INSTRUÇÕES
a. Transcreva o trecho do texto sobre o mito de Prometeu, começando em "O mito de Prometeu, pertencente" e terminando em "raça de bronze.".
b. Com base no texto sobre o mito de Prometeu, responda às perguntas abaixo, marcando cada resposta com o mesmo numeral.
(i) Quem criou a Raça de Ouro?
(ii) Para onde Zeus exilou a Raça de Prata?
(iii) A partir de que material Zeus criou os seres que usavam armaduras de bronze?

TEXTO DE ESTUDO

::::::

O mito de Prometeu, pertencente à mitologia grega, é uma importante crônica que aborda a gênese da humanidade: o mito criacionista dos seres humanos. Para o gregos da idade antiga, a raça humana foi criada após outras três tentativas de criação, classificadas em três gerações como: raça de ouro, raça de prata e raça de bronze.
Cronos, um titã muito importante, filho de Gaia e Urano, liderava um grupo de titãs para governar o Cosmos. Foi Crono que criou a primeira raça da espécie humana, a Raça de Ouro. Esses seres viviam muitos anos, num mundo ideal de paz e harmonia, sem precisar trabalhar para sobreviverem. Quando faleciam, após muitos anos, sua morte era como um adormecer suave. No entanto, essa Raça de Ouro não se expandiu por toda a face da Terra, deixando a Terra despovoada. Essa raça foi muito representada em pinturas pelos artistas da Renascença. A fim de preencher o vazio da Terra, os deuses do Olimpo, filhos de Cronos, criaram a Raça de Prata. Era uma raça que demorava a amadurecer. Viviam muitos anos, mas demoravam para atingir a maturidade. Essa raça de seres humanos se mostrou bronca e obtusa. Além disso, se recusavam a fazer sacrifícios para os deuses do Olimpo. Essa situação deixou Zeus, filho de Cronos, muito irritado, fazendo com que ele os exilasse na Morada dos Mortos (Wilkinson, 2010). Para compensar, Zeus criou outros seres a partir do barro. Esses seres usavam armaduras de bronze e ferramentas do mesmo metal (Wilkinson, 2010), mas também eram agressivos e aniquilaram-se em guerras. Por último surgiu a raça humana atual. Geralmente se atribui a Prometeu a criação da raça humana, por quem tinha muito zelo e cuidado. Prometeu ensinou aos humanos muitas coisas, mas sobretudo ensinou aos humanos a não dar a primazia do sacrifício aos deuses. Esse é um detalhe muito importante do ponto de vista da psicanálise, pois toca na descentralidade dos deuses, fomentando o narcisismo, independência e individualidade dos seres humanos, visto que a maior parte da carne de um animal agora era consumida e apreciada pelos seres criados. Ou seja, o Grande Outro pode ser enganado e desdenhado da sua sede de sacrifícios.

::::::

DADOS PARA ANÁLISE
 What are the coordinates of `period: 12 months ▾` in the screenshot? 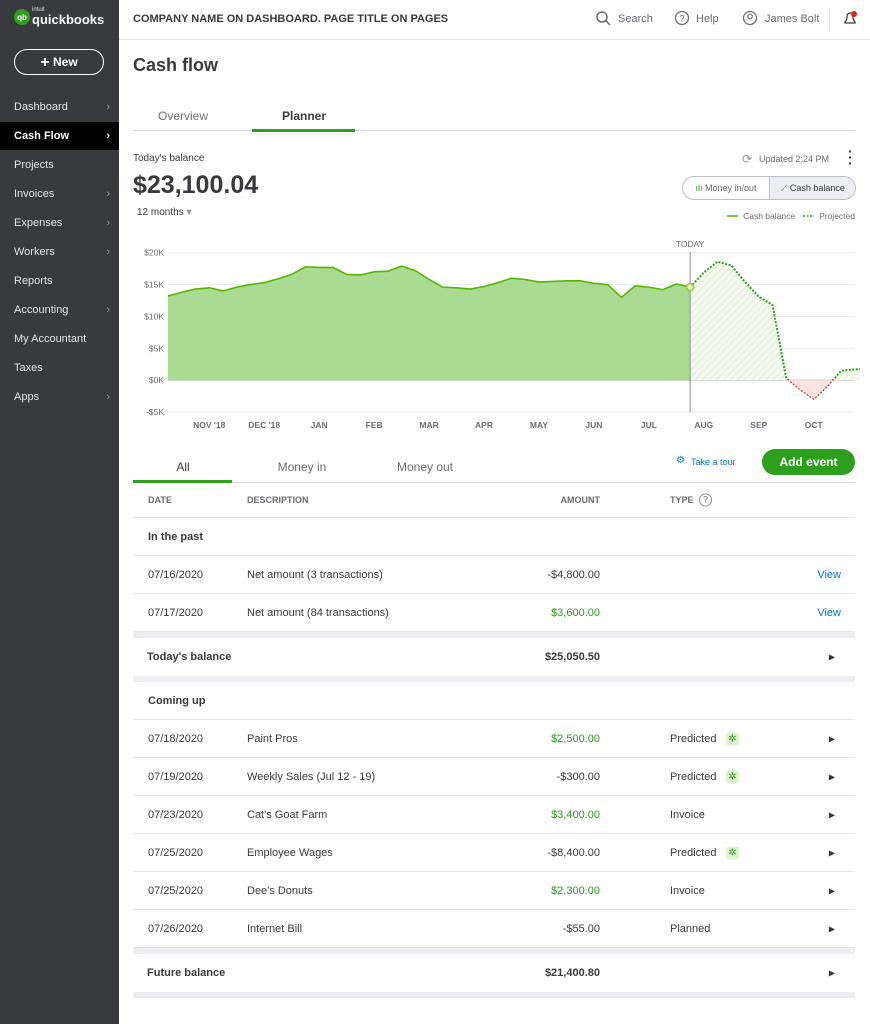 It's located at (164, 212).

::::::

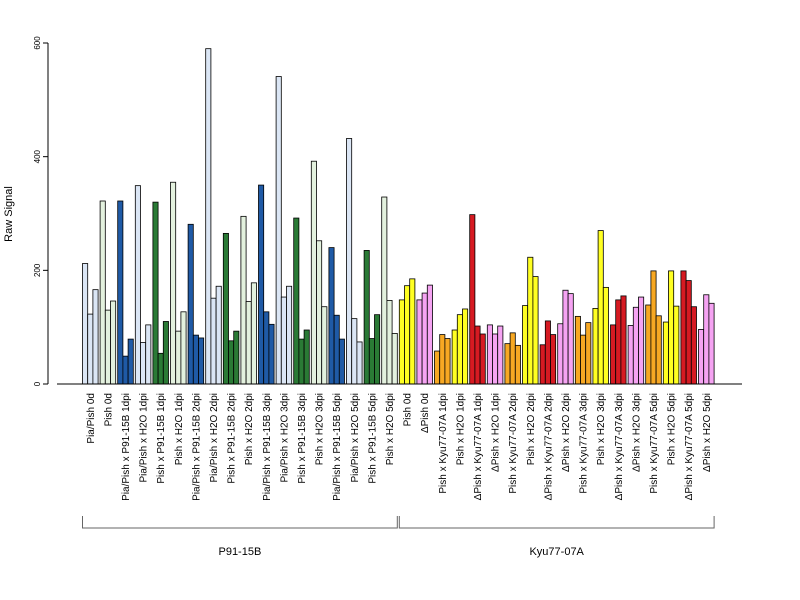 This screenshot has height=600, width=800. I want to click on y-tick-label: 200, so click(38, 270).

::::::

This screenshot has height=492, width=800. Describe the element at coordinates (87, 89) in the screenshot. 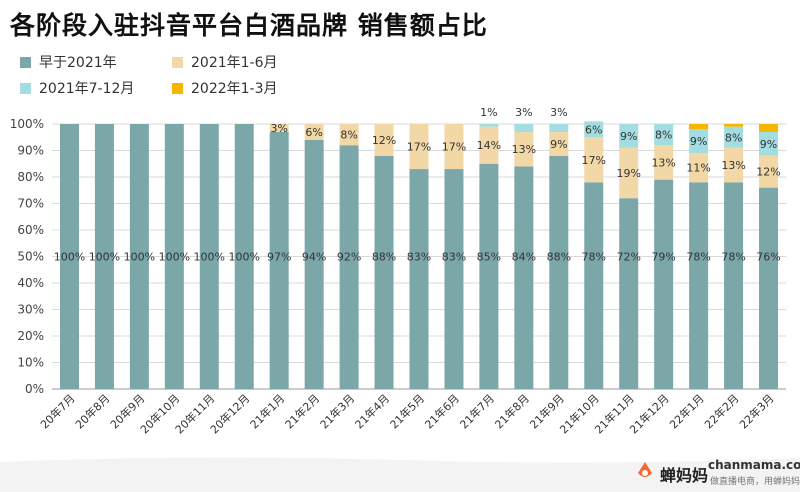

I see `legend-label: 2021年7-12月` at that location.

::::::

RESPOSTAS DO EXERCÍCIO
a.
O mito de Prometeu, pertencente à mitologia grega, é uma importante crônica que aborda a gênese da humanidade: o mito criacionista dos seres humanos. Para o gregos da idade antiga, a raça humana foi criada após outras três tentativas de criação, classificadas em três gerações como: raça de ouro, raça de prata e raça de bronze.

b.
(i) Crono, o titã filho de Gaia e Urano.
(ii) Para a Morada dos Mortos.
(iii) A partir do barro.